A 3.6 TOPS/W Hybrid FP-FXP Deep Learning Processor with Outlier Compensation for Image-to-image Application

Abstract

A Hybrid floating-point (FP) and fixed-point (FXP) deep learning processor with an outlier-aware channel splitting algorithm is proposed for image-to-image applications on mobile devices. Since the high quality of the reconstructed image through deep learning based image-to-image application requires high bit-precision (> FP16), the mobile processor suffers from the high computation power and large external memory access (EMA). In this work, the proposed algorithm reduces 16-bit FP data to 8-bit FXP data, and only few outliers (< 10%) are computed in 16-bit FP while maintaining the image reconstruction quality.
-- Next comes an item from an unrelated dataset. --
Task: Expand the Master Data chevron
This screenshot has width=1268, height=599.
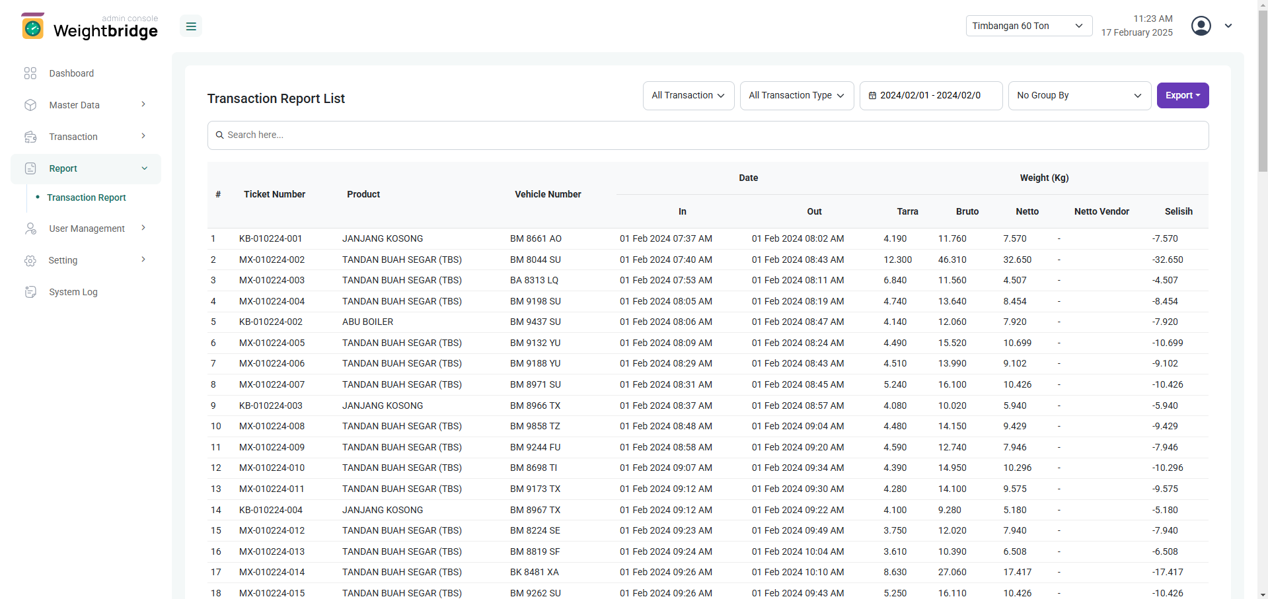Action: pyautogui.click(x=143, y=104)
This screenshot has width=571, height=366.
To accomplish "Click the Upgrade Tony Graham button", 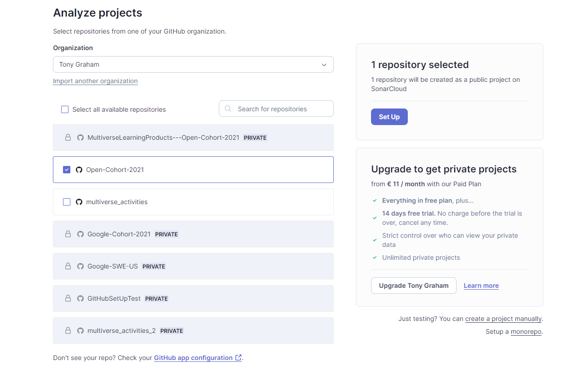I will 413,286.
Therefore, it reduces EMA by 45.5%. Moreover, the hierarchical processor accelerates these dense 8-bit FXP data and sparse 16-bit FP data, and the functional L2 memory aggregates the convolution output of them by forming the pipeline, which reduces 98% of latency. The proposed system is simulated in 28nm COMS technology, and it occupies 4.16mm(2). The hierarchical processor successfully demonstrates the x 4 scale Full-HD super-resolution generation achieving 76 frames-per-second (fps) with 133.3 mW power-consumption at 0.9 V supply and 3.6 TOPS/W of energy-efficiency which is x 3.27 higher than the previous 16-bit FXP processor.